Submitted to: Crop Science
Publication Type: Peer Reviewed Journal
Publication Acceptance Date: 8/25/1995
Publication Date: N/A
Citation: N/A

Interpretive Summary: Some white clover plants produce hydrocyanic acid. These plants are called cyanogenic plants. This acid is disliked by insects that eat clover leaves, but has no harmful effects on cattle or other animals. The white clover seed collection was evaluated to determine which entries have cyanogenic plants. One third of the plants evaluated were cyanogenic. The most cyanogenic plants came from Morocco, Spain, Portugal, France, and Turkey. They were collected in areas with high winter temperatures and low summer rainfall. Scientists can use this information to collect and develop cyanogenic white clover that will be resistant to insect feeding.
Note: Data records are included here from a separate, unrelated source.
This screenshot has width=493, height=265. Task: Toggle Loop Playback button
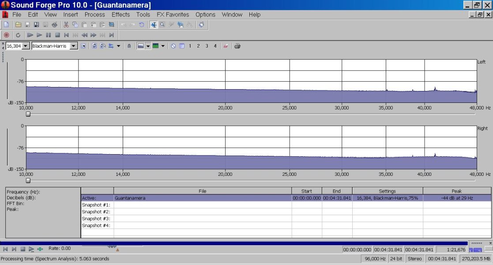(x=18, y=35)
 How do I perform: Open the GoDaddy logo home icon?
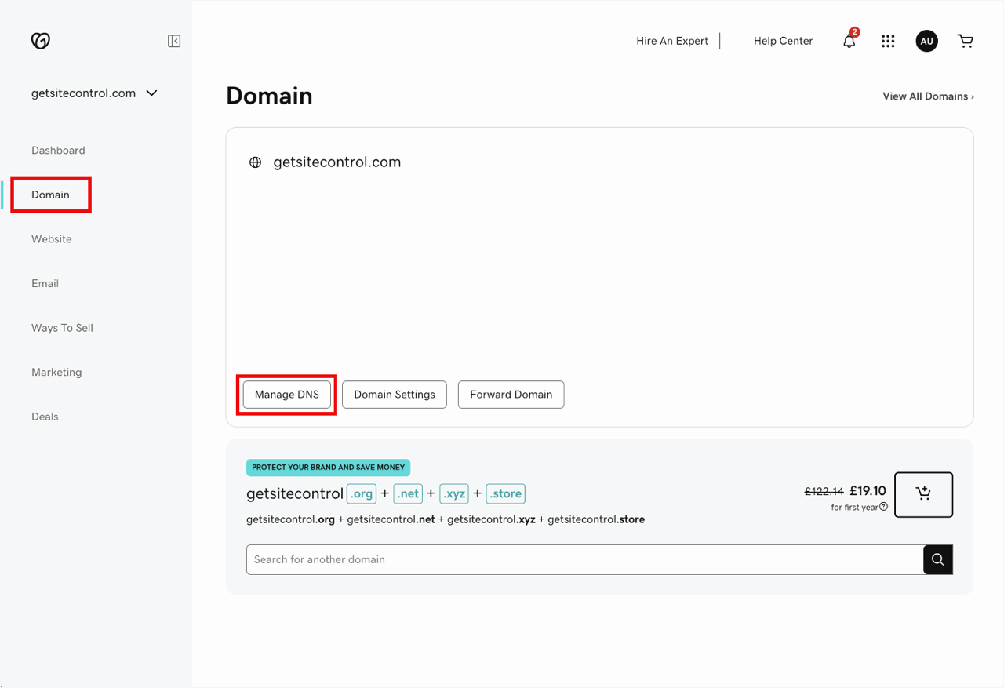40,40
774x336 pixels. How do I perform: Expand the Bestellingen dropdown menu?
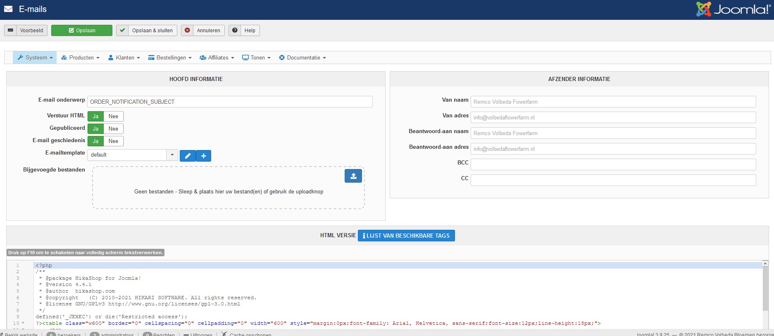tap(170, 58)
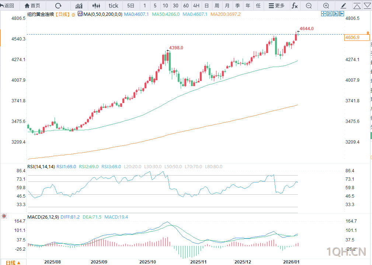372x265 pixels.
Task: Switch to the 4H timeframe
Action: point(196,6)
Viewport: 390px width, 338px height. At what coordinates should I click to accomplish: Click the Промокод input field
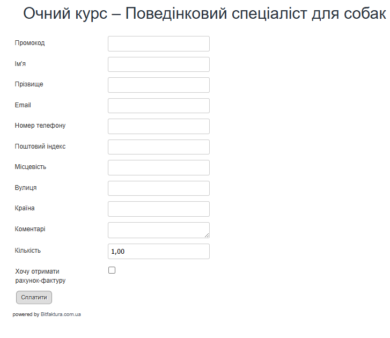click(158, 43)
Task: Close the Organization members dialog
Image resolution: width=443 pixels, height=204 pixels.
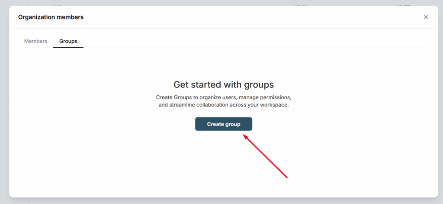Action: pyautogui.click(x=426, y=17)
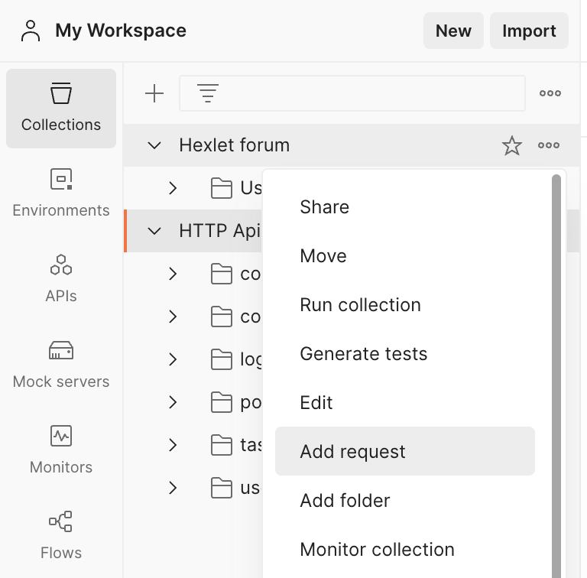
Task: Select Add folder menu entry
Action: point(345,501)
Technical Abstract: Cyanogenesis (HCN), the production of hydrocyanic acid, is a trait in white clover (Trifolium repens L.) controlled by alleles at two unlinked loci, Ac and Li. Objectives were 1) to determine the proportion of HCN plants in U.S. white clover accessions, 2) to determine how representative the core subset was of the entire collection for cyanogenesis, and 3) to determine the relationship of HCN to collection site climate. Two to three leaves per plant from 20 plants of 548 white clover accessions were harvested and the presence or absence of HCN was determined by the picric acid test. The U. S. germplasm collection was predominantly acyanogenic. Accessions with the most HCN plants were collected in Morocco, Spain, Portugal, France, and Turkey while the least HCN plants were collected in China, Romania, Russia, Kazakhstan, Croatia, Bosnia-Herzegovina, and Slovenia. Geographic stratification with random sampling was an effective method of developing a core subset, as the white clover core subset was representative of the entire collection for HCN. HCN frequency was greater in accessions collected at low altitudes and at sites with high winter temperatures, lower summer precipitation, greater spring cloudiness (% sunshine), and less snow cover.